Saved entries:
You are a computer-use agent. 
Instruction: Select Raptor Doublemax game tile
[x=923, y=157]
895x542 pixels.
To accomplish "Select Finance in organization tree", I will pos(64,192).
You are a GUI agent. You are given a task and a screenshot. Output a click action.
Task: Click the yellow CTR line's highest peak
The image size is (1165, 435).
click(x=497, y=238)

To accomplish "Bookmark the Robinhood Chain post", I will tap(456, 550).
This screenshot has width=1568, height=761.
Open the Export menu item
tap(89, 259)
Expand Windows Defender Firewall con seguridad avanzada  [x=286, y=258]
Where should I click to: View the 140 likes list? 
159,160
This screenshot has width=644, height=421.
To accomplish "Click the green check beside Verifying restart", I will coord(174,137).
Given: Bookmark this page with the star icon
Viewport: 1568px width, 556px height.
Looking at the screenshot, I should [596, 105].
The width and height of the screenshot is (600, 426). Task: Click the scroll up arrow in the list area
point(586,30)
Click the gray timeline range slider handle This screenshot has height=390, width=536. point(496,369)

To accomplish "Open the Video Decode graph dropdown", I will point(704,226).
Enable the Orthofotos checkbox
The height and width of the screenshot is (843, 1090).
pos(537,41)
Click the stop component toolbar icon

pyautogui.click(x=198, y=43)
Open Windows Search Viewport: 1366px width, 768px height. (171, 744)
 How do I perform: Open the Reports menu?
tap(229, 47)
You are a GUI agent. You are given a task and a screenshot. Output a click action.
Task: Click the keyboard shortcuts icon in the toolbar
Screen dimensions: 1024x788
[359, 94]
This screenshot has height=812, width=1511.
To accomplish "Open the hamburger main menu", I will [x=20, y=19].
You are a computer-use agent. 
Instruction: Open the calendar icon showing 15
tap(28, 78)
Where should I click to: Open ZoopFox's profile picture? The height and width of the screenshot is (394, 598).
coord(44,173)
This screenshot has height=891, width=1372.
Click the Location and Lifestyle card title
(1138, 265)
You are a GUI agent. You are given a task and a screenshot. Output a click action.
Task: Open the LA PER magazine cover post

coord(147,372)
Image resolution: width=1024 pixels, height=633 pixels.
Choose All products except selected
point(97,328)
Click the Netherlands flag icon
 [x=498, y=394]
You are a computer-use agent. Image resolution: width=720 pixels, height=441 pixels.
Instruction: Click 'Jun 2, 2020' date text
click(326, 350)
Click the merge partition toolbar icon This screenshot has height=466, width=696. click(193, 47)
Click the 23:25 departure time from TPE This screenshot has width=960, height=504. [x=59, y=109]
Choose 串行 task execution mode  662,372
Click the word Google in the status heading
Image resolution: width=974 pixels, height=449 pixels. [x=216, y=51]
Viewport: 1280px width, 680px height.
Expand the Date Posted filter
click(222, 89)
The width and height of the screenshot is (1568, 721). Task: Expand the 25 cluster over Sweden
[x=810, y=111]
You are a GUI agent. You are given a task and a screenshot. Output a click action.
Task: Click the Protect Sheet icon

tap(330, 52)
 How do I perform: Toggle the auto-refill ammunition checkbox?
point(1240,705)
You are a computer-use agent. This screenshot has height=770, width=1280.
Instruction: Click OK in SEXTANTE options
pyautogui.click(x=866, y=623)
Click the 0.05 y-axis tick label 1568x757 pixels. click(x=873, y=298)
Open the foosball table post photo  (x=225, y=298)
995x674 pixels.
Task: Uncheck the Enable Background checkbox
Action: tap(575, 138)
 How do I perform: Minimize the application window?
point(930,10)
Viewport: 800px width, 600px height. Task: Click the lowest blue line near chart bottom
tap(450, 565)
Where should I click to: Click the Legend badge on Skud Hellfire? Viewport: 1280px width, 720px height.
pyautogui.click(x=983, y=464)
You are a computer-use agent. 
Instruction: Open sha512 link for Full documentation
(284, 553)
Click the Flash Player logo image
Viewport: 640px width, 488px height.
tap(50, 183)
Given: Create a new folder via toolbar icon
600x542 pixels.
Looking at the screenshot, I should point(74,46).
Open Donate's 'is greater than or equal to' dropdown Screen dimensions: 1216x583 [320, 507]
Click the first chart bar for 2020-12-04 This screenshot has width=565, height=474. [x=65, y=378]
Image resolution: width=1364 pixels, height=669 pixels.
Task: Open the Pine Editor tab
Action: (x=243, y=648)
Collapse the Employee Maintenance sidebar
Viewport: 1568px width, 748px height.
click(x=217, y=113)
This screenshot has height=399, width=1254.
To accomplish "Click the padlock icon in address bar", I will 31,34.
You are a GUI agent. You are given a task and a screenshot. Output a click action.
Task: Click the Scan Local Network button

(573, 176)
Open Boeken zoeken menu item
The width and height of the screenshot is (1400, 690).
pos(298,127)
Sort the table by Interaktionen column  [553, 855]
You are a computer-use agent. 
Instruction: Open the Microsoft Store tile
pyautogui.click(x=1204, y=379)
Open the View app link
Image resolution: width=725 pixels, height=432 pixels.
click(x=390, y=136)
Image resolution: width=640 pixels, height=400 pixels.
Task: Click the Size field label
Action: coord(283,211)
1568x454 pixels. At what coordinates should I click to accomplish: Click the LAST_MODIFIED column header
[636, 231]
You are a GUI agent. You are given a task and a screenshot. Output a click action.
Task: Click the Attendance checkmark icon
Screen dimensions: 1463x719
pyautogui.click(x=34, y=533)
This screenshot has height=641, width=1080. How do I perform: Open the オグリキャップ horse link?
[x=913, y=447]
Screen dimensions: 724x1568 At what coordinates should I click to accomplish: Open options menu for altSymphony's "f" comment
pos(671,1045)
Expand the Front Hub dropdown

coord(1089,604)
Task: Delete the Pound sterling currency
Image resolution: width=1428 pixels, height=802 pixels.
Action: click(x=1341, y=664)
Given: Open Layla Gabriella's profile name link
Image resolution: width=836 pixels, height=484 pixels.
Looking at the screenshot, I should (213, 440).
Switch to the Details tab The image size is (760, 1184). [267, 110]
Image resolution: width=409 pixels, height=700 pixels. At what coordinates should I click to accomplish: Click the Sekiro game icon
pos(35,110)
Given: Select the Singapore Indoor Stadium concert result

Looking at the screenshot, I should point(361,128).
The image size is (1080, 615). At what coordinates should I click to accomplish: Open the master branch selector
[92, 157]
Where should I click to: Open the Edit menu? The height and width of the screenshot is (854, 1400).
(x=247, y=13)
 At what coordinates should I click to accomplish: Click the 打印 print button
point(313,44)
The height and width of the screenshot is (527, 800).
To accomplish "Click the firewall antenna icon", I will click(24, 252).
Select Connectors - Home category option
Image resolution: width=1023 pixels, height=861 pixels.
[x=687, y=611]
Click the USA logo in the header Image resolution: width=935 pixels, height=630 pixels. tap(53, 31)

**How to complete this task**
From the records above, pull every line that has the string "Windows" and copy it.

**Expected answer**
Expand Windows Defender Firewall con seguridad avanzada  [x=286, y=258]
Open Windows Search Viewport: 1366px width, 768px height. (171, 744)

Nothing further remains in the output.